Le rideau de Dalí présente des réminiscences des paysages catalans qui lui sont chers et où il intègre des éléments surréalistes ; la composition trahit son intérêt pour les perspectives classiques, les proportions et les structures équilibrées (la maison et le chemin, la colline en forme de guitare et la ligne irrégulière des cyprès à l’arrière plan) perturbées bien sûre par le vol des arbres et des sacs. Le peintre explore ici une idée fort subtile : l’évocation d’échanges cosmiques de la terre qui reçoit et donne certains éléments. La lune est apparemment en train d’atterrir, tandis que certains éléments terrestres, l’oranger, les portes et les fenêtres de la maison semblent entrer en lévitation. Des sacs de grains ou de farine sautillent, volent et se déplacent allègrement. Et parmi tout cela, un mystérieux et maigre arbre en fleur émerge du puit.
L’ensemble réalisé par Dalí se composait du rideau de scène ici exposé, de plusieurs onglets latéraux et d’une série de sacs de farine faits pour léviter au dessus de la scène.
Le rideau de scène a été réalisé par le E.B. Dunkel Design Studios à New York. Qui avait déjà travaillé pour Dalí.
Jim SHAW, "Labyrinth : I dreamed I was taller than Jonathan Borofsky", 2009
Durant l’exposition Barceló avant Barceló, les rideaux de scène des géants espagnols sont montrés côte à côte affrontés à l’installation de Jim Shaw, Labyrinth : I dreamed I was taller than Jonathan Borofsky. Cette œuvre conçue pour le Printemps de Septembre 2009, consiste en une série de dessins et peintures de très grand format qui dialoguent avec les décors monumentaux des deux espagnols.
Tout comme Dali souhaitait se mesurer à Picasso, Jim Shaw semble vouloir "défier" son confrère Jonathan Borofsky (un artiste qui crée des sculptures surdimensionnées et dont le maître avoué est Picasso…), en nommant son oeuvre "J’ai rêvé que j’étais plus grand que Jonathan Borofsky".
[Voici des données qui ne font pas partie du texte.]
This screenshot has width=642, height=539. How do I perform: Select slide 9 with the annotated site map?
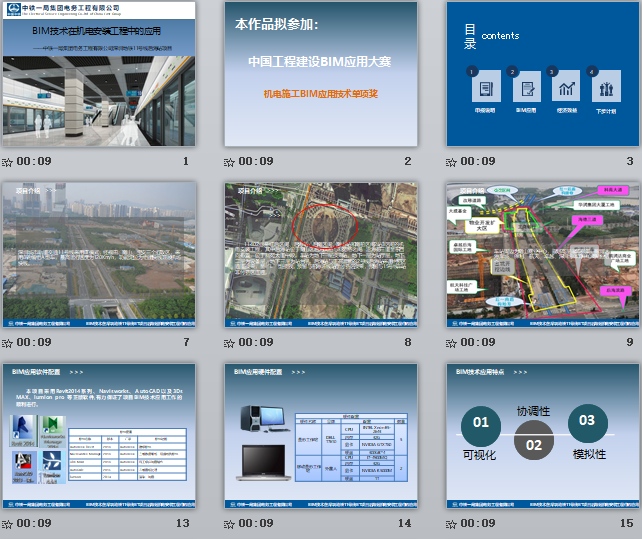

L’installation consiste en un assemblage baroque et grandguignolesque de dessins montés sur des châssis en bois et entre lesquels la circulation est possible. On y découvre des copies de sculptures de Borofsky, une créature-aspirateur qui avale les foules, une libre adaptation de la toile "Prémonition de la guerre civile" de Dalí, un clin d’œil à Daumier et sa tête royale en forme de poire, des références au groupe anglais Led Zeppelin ainsi que des petits sacs identiques à ceux que Dalí à peint sur son rideau (sauf que ceux de Shaw sont estampillés du $ américain, peut-être comme une référence au surnom qu’André Breton avait donné à Dalí, "Avida Dollar").
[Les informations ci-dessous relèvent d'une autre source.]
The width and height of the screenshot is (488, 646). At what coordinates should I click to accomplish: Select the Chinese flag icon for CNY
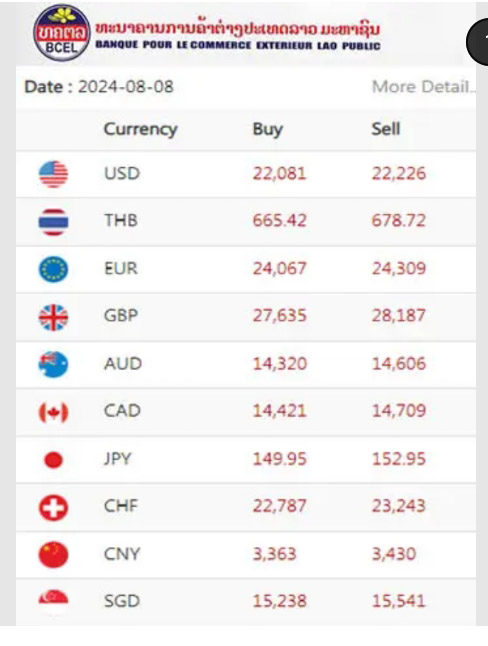[54, 555]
L’art de Jim Shaw est un miroir grossissant tendu à la société américaine dont il croque la culture populaire, les peurs millénaristes et les engouements sectaires dans un grand éclat de rire féroce. Figure aujourd’hui majeure de la scène artistique californienne, dont il a à la fois la fantaisie délirante et le goût du trash, Jim Shaw s’impose comme un grand analyste de la culture populaire U.S. et de ses névroses : dessins de rêves, "dream objects", tableaux de brocante collectionnés à foison, zombies et culte de la religion "O-iste" (qu’il a lui-même crée), c’est un véritable melting-pot de références hétérogènes que Jim Shaw renvoie à la face distordue de l’Amérique.